(Stored data)
··········

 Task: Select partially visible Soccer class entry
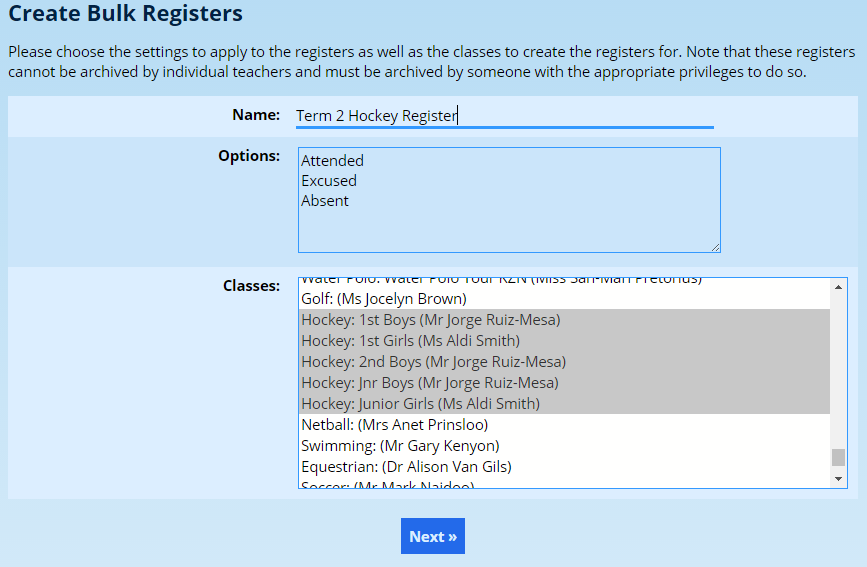(x=387, y=485)
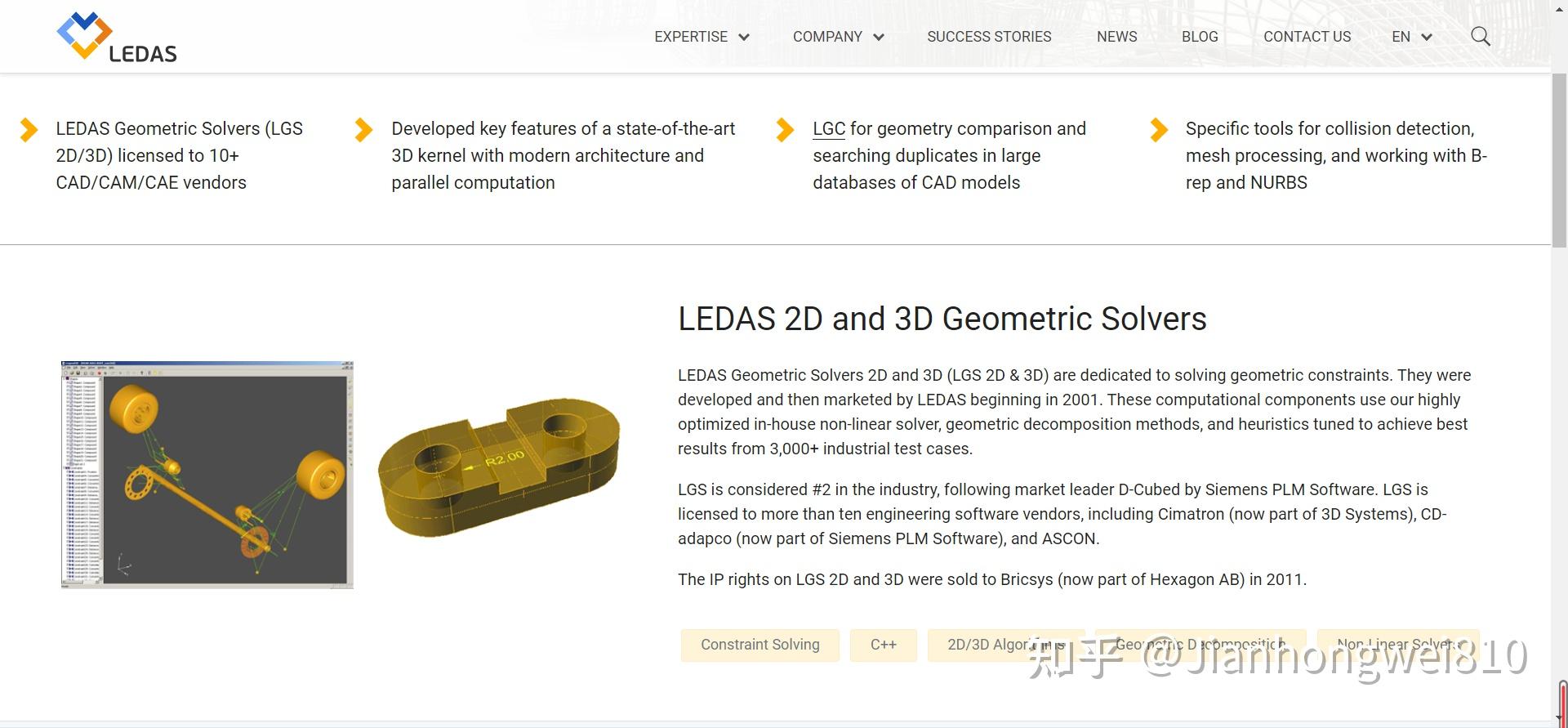Navigate to the Blog page

[x=1200, y=37]
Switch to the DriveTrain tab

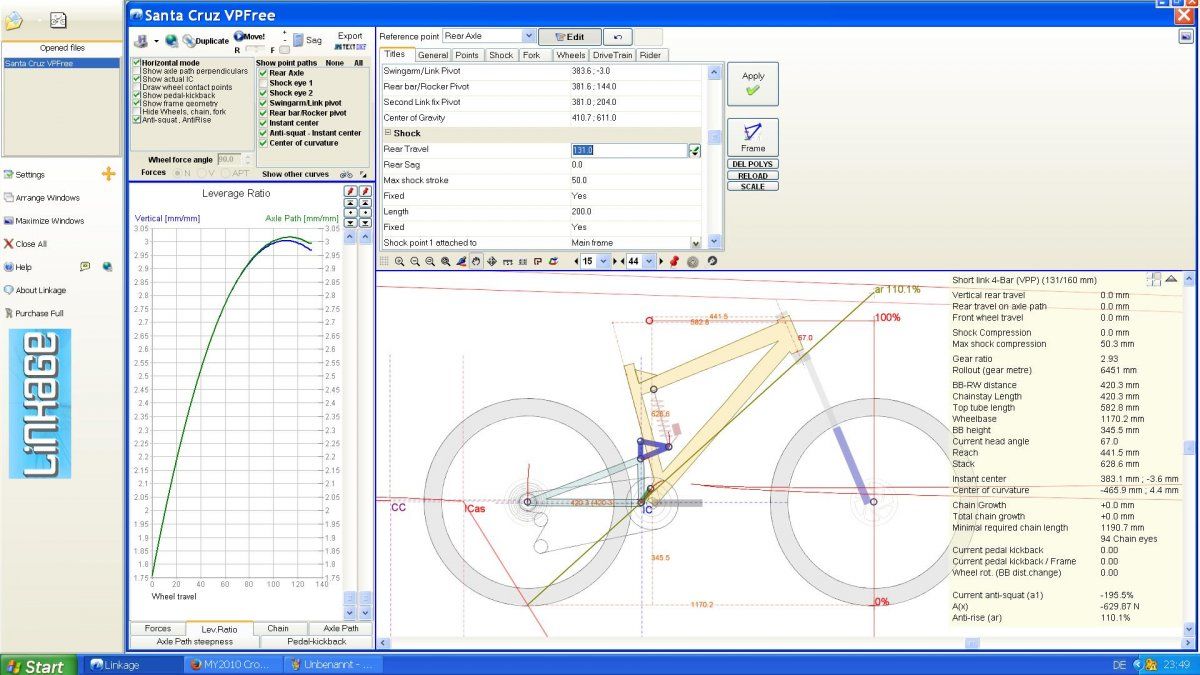point(612,55)
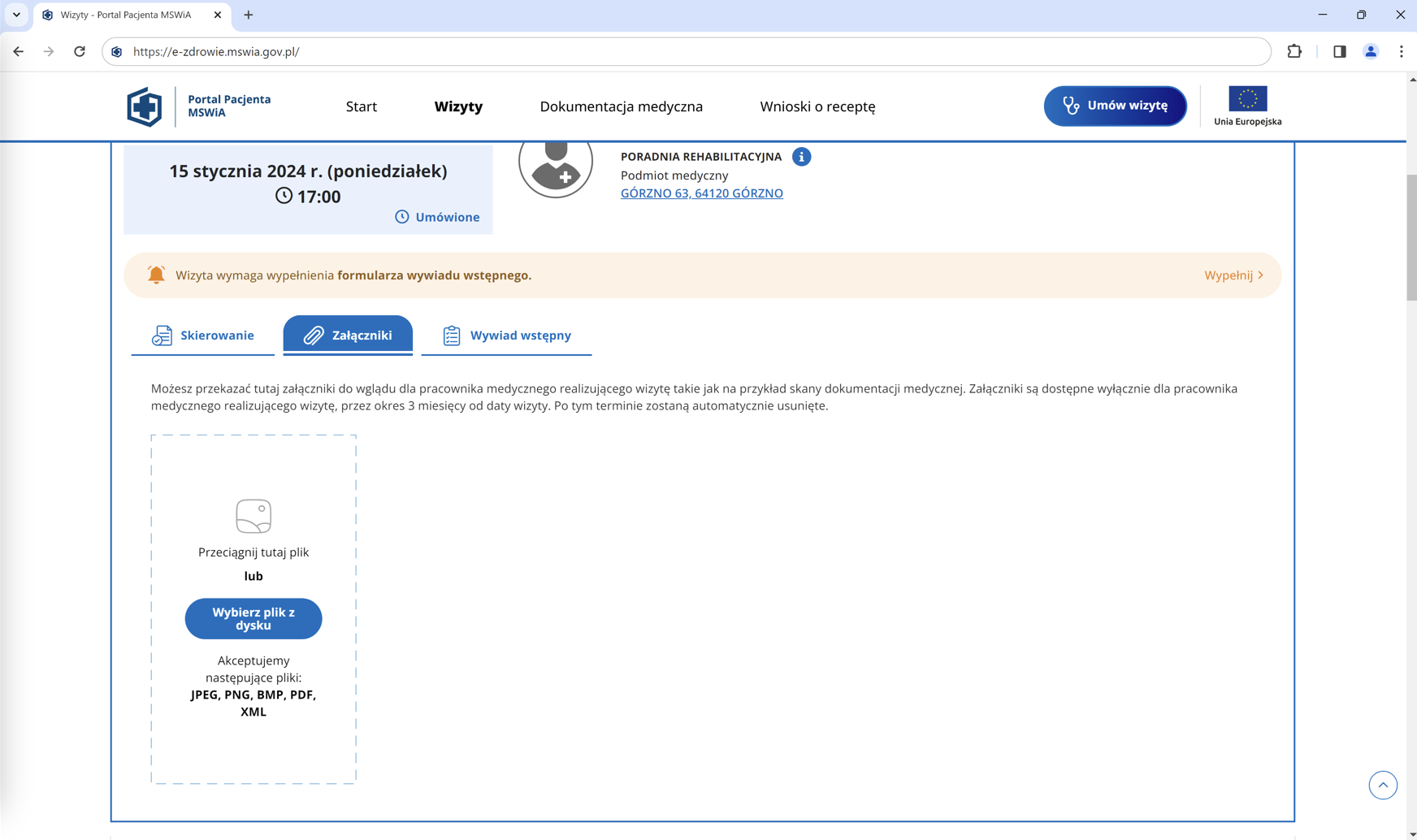Click the info icon beside Poradnia Rehabilitacyjna
The image size is (1417, 840).
pos(801,157)
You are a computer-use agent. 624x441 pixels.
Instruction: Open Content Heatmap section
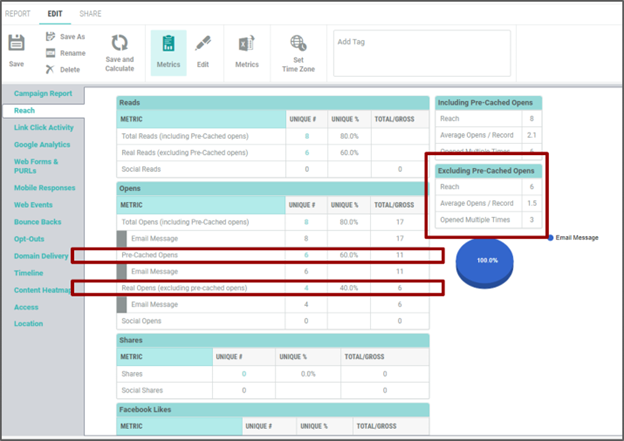(43, 290)
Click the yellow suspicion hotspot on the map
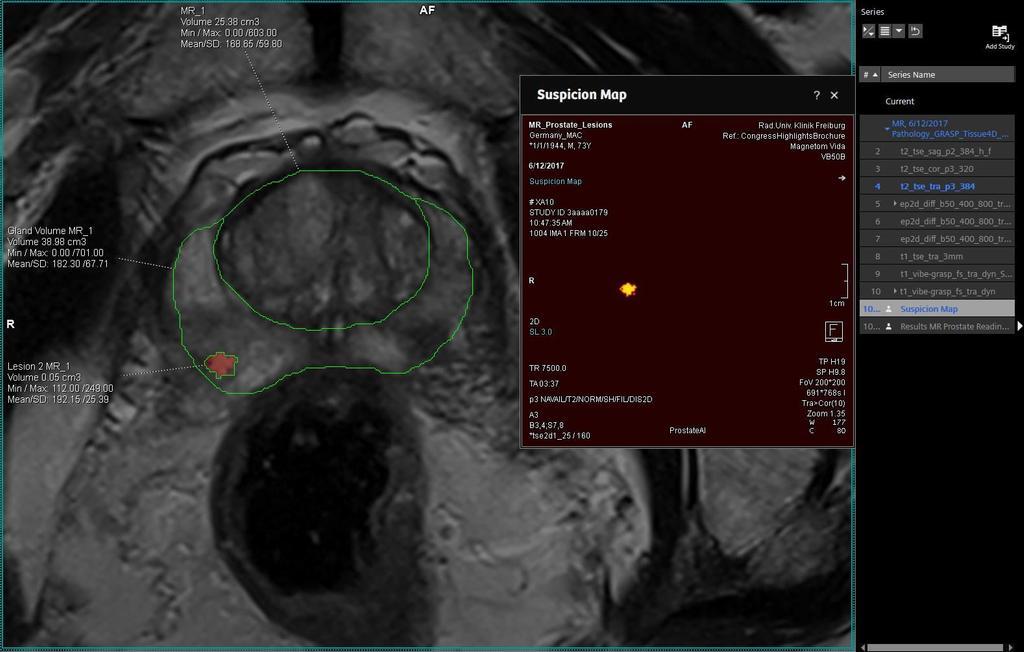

··········

[Problem description] The response must repeat all the lines above exactly and include no pictures.

[Answer space]
 Task: Select partially visible Soccer class entry
(x=387, y=485)
Navigate to the Blog page

[x=1200, y=37]
Switch to the DriveTrain tab

point(612,55)
Click the info icon beside Poradnia Rehabilitacyjna
The image size is (1417, 840).
pos(801,157)
You are a computer-use agent. 624x441 pixels.
Instruction: Open Content Heatmap section
(43, 290)
Click the yellow suspicion hotspot on the map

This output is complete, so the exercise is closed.